The code above uses the new RandomSearch class, rather than GridSearch - but the code would look the same either way. RandomSearch is a good alternative compared to GridSearch, especially when more than 2 parameters are going to be searched over. Using the diabetes dataset, we end up with an output that looks like

Error rate: 0.3489583
Tuned Error rate: 0.265625

Yay, an improvement in the error rate! A potentially better error rate could be found by increasing the number of trials that RandomSearch performs. While the code that makes this possible is a little hairy, so far I'm happy with the way it works for the user. 

Monday, June 1, 2015

Exact Models and Cross Validation from Warm Starts

One of the most common tasks when performing model building is to do some Cross Validation. Computationally speaking, this can be a very performance intensive deal.

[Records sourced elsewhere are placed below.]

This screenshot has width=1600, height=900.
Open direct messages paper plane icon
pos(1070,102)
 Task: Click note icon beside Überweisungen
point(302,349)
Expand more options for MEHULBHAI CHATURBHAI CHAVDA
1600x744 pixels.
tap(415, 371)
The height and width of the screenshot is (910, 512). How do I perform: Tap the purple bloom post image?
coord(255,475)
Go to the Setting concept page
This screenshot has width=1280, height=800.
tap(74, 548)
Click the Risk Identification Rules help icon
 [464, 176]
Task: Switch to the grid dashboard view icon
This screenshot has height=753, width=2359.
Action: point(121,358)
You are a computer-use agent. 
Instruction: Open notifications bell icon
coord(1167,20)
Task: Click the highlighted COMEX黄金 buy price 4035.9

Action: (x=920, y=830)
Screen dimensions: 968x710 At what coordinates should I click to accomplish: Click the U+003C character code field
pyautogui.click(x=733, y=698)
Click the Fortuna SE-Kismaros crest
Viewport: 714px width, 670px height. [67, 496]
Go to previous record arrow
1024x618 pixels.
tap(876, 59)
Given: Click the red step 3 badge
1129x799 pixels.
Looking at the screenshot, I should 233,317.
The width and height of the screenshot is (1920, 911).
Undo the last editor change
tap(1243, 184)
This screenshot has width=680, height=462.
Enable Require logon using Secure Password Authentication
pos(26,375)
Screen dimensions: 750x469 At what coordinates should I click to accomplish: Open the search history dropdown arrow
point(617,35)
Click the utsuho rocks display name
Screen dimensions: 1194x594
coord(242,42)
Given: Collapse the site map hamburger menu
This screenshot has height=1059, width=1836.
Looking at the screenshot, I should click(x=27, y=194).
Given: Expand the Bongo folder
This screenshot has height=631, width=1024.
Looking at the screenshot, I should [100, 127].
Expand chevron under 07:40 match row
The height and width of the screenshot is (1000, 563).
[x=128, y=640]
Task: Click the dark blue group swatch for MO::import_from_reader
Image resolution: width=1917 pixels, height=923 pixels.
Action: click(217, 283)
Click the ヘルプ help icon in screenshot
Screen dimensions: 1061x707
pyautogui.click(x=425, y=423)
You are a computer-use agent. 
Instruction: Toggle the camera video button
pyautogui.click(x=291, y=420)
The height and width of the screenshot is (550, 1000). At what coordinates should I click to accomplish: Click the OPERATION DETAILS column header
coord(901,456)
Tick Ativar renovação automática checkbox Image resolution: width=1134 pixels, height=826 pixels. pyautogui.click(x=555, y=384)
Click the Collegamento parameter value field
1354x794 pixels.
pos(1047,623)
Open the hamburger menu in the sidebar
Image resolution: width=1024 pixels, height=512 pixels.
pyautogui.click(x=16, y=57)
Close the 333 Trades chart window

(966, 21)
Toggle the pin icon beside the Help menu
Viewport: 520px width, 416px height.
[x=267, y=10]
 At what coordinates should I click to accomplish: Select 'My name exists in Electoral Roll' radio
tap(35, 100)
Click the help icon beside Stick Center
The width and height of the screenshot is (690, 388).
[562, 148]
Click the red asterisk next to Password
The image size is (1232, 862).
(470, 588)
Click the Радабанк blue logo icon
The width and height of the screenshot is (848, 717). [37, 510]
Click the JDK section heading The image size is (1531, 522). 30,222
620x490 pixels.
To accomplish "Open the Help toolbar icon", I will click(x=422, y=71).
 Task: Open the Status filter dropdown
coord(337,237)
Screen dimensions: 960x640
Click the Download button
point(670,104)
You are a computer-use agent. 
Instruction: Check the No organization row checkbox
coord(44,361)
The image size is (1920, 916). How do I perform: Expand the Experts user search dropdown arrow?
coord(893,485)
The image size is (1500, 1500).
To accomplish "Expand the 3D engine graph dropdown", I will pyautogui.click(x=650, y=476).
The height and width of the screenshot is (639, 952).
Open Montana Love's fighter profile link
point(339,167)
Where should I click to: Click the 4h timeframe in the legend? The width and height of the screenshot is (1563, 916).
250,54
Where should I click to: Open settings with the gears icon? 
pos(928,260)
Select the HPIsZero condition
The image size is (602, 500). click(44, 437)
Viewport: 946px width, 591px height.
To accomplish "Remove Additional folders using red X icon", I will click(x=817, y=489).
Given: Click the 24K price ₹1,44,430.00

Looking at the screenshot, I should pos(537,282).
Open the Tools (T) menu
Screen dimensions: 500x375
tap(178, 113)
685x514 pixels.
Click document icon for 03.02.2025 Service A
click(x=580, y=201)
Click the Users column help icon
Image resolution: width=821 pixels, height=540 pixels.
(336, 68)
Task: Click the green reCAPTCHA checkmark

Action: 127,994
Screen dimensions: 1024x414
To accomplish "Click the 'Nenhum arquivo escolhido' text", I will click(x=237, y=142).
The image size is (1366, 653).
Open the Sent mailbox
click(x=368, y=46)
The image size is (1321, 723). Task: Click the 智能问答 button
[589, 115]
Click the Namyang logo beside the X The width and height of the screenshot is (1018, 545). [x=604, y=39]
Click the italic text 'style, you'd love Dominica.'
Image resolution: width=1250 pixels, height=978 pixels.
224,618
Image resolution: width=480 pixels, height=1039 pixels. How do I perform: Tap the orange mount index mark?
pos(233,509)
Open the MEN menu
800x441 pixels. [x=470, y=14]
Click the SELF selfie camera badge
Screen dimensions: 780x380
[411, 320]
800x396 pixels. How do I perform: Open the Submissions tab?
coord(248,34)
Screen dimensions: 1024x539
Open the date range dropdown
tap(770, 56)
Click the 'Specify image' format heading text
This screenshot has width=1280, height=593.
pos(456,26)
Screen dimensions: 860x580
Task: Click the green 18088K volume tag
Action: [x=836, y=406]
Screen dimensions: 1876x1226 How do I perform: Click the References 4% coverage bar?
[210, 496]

If you want to do 10-fold cross validation, you're basically going to be waiting ~10x as long for your model to build.

However, there is a potential speed up available for Cross Validation but only when using models that converge to an exact solution. First you train 1 model on all the data, and then train the 10 CV models using the first model as a warm start. This way we are training 11 models, but the 10 CV models will train significantly faster - and should be enough of a difference to offset the training time.

The use of models that converge to a singular exact solution is critical for this to be a sensible idea. The point of the CV is to keep data separate, and evaluate on data you haven't seen/trained on. By warm starting from a model trained on everything, the CV models have kinda seen all the data before. But because the model converges to an exact solution, it would be the same solution regardless of the warm start. The model basically forgets about the earlier data.

If we had used a model that does not converge to an exact solution, or has multiple local minima - this approach would bias the CV error. In the former case, we may not move all the way from the first solution we found. Being closer to the initial solution means we may have enough bias left to "remember" some of what we saw. This is even worse in the later case - the initial solution on all the data may put you in a local minima that you wouldn't have been in if you hadn't warm started, which basically guarantees you won't be able to get too far away.

Hopefully I'll get some time to experiment with actually implementing this idea.